That's just how the vector works. Initially some additional space gets reserved for the vector's growth. Vector's internal buffer that holds its contents has some extra room to spare, but when it is full the next call to push_back allocates a bigger buffer to the vector's contents, moves the contents of the existing buffer, then deletes the existing buffer.
The shown code creates and uses iterators for the vector, but any call to push_back will invalidate the whole lot, and the next invalidated vector dereference results in undefined behavior.
You have two basic options:
Replace the vector with some other container that does not invalidate its existing iterators, when additional values get added to the iterator
Reimplement the entire logic using vector indexes instead of iterators.

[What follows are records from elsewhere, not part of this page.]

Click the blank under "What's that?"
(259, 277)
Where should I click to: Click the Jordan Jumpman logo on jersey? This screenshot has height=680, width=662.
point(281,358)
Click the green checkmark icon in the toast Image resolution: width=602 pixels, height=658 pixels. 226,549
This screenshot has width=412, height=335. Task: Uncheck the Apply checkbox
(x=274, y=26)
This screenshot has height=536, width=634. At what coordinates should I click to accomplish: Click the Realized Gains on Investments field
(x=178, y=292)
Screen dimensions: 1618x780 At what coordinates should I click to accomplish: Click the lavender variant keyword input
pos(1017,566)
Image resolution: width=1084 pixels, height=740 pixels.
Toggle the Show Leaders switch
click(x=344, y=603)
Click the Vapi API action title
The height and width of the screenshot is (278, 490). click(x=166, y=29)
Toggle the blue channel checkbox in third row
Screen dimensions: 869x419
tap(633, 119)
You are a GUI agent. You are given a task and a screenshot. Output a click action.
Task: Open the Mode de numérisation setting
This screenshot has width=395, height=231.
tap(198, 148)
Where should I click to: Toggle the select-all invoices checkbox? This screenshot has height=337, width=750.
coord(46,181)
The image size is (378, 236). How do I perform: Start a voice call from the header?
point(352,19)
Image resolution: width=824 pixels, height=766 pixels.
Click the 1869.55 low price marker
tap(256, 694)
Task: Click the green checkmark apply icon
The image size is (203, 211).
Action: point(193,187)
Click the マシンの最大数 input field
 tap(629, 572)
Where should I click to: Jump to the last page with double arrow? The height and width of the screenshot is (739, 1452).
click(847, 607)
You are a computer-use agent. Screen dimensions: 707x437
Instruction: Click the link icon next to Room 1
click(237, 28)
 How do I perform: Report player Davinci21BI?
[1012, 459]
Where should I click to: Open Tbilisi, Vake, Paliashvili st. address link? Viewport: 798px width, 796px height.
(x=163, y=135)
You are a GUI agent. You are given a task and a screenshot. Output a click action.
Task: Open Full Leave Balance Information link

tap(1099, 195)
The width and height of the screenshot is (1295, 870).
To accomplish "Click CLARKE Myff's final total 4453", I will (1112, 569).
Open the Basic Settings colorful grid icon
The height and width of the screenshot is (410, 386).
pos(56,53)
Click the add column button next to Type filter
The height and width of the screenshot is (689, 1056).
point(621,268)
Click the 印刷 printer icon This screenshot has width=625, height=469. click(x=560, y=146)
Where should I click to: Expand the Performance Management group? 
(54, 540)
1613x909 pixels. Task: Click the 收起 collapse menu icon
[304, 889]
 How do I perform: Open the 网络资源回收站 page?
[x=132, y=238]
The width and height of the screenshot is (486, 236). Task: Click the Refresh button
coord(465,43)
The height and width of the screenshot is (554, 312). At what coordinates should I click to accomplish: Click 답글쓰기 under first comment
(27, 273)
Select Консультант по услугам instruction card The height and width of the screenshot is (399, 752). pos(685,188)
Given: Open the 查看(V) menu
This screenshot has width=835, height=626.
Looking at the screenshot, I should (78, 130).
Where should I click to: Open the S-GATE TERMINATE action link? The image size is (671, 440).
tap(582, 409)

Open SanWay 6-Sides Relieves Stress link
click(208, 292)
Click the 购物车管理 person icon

C++: how to loop through integer elements in a vector

I would like to loop through elements of a vector in C++.
I am very new at this so I don't understand the details very well.
For example:
for (elements in vector) {
if () {
check something
else {
//else add another element to the vector
vectorname.push_back(n)
}
}
Its the for (vector elements) that I am having trouble with.
You'd normally use what's called a range-based for loop for this:
for (auto element : your_vector)
if (condition(element))
// whatever
else
your_vector.push_back(something);
But note: modifying a vector in the middle of iteration is generally a poor idea. And if your basic notion is to add the element if it's not already present, you may want to look up std::set, std::map, std::unordered_set or std::unordered_map instead.
In order to do this properly (and safely), you need to understand how std::vector works.
vector capatity
You may know that a vector works much like an array with "infinite" size. Meaning, it can hold as many elements as you want, as long as you have enough memory to hold them. But how does it do that?
A vector has an internal buffer (think of it like an array allocated with new) that may be the same size as the elements you're storing, but generally it's larger. It uses the extra space in the buffer to insert any new elements that you want to insert when you use push_back().
The amount of elements the vector has is known as its size, and the amount of elements it can hold is known as its capacity. You can query those via the size() and capacity() member functions.
However, this extra space must end at some point. That's when the magic happens: When the vector notices it doesn't have enough memory to hold more elements, it allocates a new buffer, larger1 than the previous one, and copies all elements to it. The important thing to notice here is that the new buffer will have a different address. As we continue with this explanation, keep this in mind.
iterators
Now, we need to talk about iterators. I don't know how much of C++ you have studied yet, but think of an old plain array:
int my_array[5] = {1,2,3,4,5};
you can take the address of the first element by doing:
int* begin = my_array;
and you can take the address of the end of the array (more specifically, one past the last element) by doing:
int* end = begin + sizeof(my_array)/sizeof(int);
if you have these addresses, one way to iterate the array and print all elements would be:
for (int* it = begin; it < end; ++it) {
std::cout << *it;
}
An iterator works much like a pointer. If you increment it (like we do with the pointer using ++it above), it will point to the next element. If you dereference it (again, like we do with the pointer using *it above), it will return the element it is pointing to.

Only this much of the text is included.